[Saved data entries]
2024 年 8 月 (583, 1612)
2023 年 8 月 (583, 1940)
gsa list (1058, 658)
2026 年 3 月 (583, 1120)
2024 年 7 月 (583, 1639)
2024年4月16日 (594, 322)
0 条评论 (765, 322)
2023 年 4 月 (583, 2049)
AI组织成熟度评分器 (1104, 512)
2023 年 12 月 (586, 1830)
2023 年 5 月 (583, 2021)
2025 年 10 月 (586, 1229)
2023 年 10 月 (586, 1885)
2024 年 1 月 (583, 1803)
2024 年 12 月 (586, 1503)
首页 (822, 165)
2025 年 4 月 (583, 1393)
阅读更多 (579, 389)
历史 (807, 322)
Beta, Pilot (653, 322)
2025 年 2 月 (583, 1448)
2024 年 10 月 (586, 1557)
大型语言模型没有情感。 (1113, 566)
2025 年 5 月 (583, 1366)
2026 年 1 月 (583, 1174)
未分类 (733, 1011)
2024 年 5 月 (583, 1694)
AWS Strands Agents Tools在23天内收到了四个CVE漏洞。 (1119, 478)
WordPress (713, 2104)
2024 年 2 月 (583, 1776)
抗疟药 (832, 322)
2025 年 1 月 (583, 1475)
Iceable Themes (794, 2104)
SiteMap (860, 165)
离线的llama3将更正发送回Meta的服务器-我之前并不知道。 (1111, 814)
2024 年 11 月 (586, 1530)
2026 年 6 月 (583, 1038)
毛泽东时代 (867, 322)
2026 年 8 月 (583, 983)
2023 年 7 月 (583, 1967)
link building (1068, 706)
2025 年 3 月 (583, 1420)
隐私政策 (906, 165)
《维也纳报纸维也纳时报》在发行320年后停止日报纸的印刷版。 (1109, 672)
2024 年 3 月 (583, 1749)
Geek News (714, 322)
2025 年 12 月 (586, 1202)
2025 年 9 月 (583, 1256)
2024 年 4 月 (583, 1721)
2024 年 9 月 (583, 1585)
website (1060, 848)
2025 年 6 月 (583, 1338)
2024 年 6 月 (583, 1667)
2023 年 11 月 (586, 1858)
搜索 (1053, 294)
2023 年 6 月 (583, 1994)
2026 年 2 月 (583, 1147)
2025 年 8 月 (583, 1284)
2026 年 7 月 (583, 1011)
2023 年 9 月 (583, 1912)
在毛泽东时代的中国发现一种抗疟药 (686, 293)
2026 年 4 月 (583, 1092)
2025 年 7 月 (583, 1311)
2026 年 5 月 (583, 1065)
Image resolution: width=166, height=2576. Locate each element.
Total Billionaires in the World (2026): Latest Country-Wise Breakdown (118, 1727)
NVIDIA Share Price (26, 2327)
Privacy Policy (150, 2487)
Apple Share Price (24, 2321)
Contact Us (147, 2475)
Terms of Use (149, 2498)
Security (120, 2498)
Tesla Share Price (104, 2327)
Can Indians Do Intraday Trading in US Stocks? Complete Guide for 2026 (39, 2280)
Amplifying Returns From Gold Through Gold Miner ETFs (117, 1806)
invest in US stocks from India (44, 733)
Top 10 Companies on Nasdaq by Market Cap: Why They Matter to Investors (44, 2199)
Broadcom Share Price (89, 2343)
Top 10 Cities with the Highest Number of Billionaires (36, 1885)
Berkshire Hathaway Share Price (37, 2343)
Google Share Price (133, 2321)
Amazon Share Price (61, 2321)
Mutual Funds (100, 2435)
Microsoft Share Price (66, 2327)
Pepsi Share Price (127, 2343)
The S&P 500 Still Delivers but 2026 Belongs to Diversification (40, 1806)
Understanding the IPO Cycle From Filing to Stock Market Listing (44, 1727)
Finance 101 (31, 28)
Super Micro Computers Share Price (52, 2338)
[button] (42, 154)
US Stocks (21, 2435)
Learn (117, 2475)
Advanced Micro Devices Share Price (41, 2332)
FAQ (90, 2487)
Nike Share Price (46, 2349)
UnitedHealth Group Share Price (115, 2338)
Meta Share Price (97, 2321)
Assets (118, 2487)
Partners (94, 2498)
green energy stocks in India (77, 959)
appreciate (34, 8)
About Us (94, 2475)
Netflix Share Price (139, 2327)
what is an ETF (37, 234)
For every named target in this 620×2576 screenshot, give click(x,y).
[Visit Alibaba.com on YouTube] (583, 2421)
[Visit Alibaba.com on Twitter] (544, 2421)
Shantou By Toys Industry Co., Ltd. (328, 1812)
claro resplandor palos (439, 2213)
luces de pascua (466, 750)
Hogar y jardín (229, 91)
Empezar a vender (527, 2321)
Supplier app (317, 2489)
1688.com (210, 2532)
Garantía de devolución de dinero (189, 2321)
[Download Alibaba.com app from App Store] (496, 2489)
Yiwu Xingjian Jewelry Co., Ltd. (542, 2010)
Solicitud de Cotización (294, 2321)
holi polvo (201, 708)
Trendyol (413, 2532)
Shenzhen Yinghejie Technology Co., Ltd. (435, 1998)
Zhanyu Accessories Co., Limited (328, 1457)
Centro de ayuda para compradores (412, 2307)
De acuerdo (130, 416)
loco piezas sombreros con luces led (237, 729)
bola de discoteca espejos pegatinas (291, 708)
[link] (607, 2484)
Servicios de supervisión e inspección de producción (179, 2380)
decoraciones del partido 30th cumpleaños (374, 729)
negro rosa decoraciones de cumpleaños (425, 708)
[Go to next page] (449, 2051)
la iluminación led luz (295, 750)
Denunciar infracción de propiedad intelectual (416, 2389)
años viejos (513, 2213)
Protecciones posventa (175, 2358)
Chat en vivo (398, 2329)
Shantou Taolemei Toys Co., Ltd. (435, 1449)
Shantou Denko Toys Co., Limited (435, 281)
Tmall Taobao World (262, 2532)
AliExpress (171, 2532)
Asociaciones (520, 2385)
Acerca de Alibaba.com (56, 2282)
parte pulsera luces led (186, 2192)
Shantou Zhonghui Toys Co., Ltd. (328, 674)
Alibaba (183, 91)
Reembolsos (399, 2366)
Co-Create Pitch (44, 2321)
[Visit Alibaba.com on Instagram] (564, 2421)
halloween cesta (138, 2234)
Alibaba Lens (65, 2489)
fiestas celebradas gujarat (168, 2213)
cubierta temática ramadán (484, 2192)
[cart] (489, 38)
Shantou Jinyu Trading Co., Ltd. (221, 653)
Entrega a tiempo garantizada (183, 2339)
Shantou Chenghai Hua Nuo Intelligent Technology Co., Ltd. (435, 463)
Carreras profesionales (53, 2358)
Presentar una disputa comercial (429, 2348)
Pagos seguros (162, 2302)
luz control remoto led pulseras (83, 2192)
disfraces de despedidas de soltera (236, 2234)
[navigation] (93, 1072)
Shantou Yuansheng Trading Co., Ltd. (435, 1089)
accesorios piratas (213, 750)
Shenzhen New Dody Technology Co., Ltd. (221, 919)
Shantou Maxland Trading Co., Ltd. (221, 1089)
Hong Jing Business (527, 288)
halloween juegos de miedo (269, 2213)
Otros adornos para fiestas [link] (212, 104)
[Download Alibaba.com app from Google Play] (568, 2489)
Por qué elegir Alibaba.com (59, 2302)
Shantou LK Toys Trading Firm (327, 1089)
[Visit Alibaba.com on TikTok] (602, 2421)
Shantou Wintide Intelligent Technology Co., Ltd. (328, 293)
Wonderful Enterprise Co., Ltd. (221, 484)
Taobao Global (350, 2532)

What you need to do:
Which lines of the data include "luces"? Copy each of them.

Solution for this exercise:
luces de pascua (466, 750)
loco piezas sombreros con luces led (237, 729)
parte pulsera luces led (186, 2192)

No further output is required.